CHARLOTTE, N.C. -- Mecklenburg commissioners said Tuesday they want more assurances about the Charlotte Knights' long-delayed plans for a Third Ward stadium before they'll consider whether to extend a lease agreement for the ballpark.
Some members said they're not ready to walk away from the project, but they want to see some progress. The latest ballpark plan was pitched five years ago, but the team still hasn't finalized its financing.
"I think we need to know this train is going to be coming out of the station if we're going to extend this lease," said Commissioner Neil Cooksey.
The board asked its economic development committee to work with the Knights to map out what the team will need to show commissioners before any changes to the lease can be made. That could include setting deadlines on when the team could have financing lined up and a construction start date.
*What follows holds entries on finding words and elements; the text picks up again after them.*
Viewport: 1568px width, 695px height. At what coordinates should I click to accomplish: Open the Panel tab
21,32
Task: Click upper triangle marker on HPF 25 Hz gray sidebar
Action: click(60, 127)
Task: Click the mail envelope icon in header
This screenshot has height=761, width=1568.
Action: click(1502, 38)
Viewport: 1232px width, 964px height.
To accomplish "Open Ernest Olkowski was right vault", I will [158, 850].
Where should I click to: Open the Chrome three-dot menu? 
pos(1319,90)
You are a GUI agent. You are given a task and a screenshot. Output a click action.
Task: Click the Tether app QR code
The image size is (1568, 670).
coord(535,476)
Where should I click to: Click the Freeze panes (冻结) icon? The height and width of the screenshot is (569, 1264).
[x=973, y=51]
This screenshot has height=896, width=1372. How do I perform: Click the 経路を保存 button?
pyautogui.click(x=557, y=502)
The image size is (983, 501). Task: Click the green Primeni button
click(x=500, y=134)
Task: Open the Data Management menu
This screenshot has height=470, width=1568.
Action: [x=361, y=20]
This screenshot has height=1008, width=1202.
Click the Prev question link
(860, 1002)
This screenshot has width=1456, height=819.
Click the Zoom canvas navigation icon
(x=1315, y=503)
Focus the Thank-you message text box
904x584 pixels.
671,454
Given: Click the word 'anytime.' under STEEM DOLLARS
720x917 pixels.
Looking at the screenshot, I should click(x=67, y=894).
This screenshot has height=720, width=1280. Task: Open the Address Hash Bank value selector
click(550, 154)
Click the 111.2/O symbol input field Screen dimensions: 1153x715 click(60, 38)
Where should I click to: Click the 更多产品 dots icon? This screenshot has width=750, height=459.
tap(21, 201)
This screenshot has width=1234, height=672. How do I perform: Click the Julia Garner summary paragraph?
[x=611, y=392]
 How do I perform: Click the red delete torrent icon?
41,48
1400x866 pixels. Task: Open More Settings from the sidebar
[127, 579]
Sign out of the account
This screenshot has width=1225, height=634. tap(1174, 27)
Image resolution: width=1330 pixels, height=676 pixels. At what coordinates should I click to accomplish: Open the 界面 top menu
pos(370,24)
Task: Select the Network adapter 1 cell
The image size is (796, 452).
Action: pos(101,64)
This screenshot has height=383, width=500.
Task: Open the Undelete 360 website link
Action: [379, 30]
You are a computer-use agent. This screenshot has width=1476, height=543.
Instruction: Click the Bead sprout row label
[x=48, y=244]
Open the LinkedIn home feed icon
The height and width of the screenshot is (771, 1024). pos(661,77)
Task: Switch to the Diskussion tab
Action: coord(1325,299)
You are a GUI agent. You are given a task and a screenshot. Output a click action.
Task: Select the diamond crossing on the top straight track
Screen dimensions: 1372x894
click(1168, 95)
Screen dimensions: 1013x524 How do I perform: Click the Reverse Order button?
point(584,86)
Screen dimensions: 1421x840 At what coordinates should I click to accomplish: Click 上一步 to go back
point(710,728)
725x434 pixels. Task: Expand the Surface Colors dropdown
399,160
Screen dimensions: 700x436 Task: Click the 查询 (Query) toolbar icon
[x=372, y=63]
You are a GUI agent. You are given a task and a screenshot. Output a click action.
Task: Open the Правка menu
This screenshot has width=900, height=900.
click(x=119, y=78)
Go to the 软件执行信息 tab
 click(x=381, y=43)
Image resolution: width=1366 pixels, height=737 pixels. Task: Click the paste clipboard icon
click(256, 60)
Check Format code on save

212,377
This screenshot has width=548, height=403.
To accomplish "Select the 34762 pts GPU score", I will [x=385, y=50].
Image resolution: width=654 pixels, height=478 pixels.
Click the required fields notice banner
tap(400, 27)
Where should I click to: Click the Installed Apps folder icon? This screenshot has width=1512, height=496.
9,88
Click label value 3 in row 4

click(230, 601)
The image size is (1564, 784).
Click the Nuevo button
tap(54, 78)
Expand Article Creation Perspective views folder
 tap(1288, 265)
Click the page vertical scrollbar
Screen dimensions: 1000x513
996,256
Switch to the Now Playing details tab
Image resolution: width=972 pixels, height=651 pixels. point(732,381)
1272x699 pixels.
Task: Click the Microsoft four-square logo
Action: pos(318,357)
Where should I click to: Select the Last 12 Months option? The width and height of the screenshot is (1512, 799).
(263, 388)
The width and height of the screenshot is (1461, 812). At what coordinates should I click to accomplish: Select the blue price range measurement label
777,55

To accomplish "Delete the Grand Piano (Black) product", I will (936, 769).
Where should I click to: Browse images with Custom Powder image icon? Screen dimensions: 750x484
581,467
The board will weigh the project again by the end of the summer.
Timing is key, because the team's current lease with the county calls for the planned stadium to be "substantially" or 90 percent completed by September. And there's no way the team will meet that deadline.
Knights General Manager Dan Rajkowski said Tuesday the soonest the team might be able to move into a new stadium would be 2013. But a lot would have to happen before then.
"The goal is to bring this team, to bring this business here to bring these jobs here as soon as we possibly can," he said.
The Knights are a triple-A affiliate of the Chicago White Sox and currently play in Fort Mill.
Tuesday's meeting marked the first time most on the current board have discussed the baseball deal. Only four of the commissioners were on the board in early 2008, when the stadium lease was approved.
The deal calls for the Knights to pay $1 annually for up to 99 years to lease about eight acres of county land. The 10,000-seat stadium is planned for land bounded by South Graham, West Fourth and South Mint streets and Martin Luther King Jr. Boulevard.
The deal has been stalled for a number of reasons, primarily the economy and lawsuits filed by an attorney who wants the city to build a major-league stadium uptown.
Rajkowski said that commitment letters for naming sponsorships have expired and the amount of money some partners might be able to provide has dropped. He said the deals aren't dead, but the team is working under different conditions.
Commissioner Dumont Clarke said he thinks the stadium would be good for uptown, and its construction could create jobs. But he stressed that given the economic environment, the team can't expect the county to provide money or resources beyond what's already called for in the lease.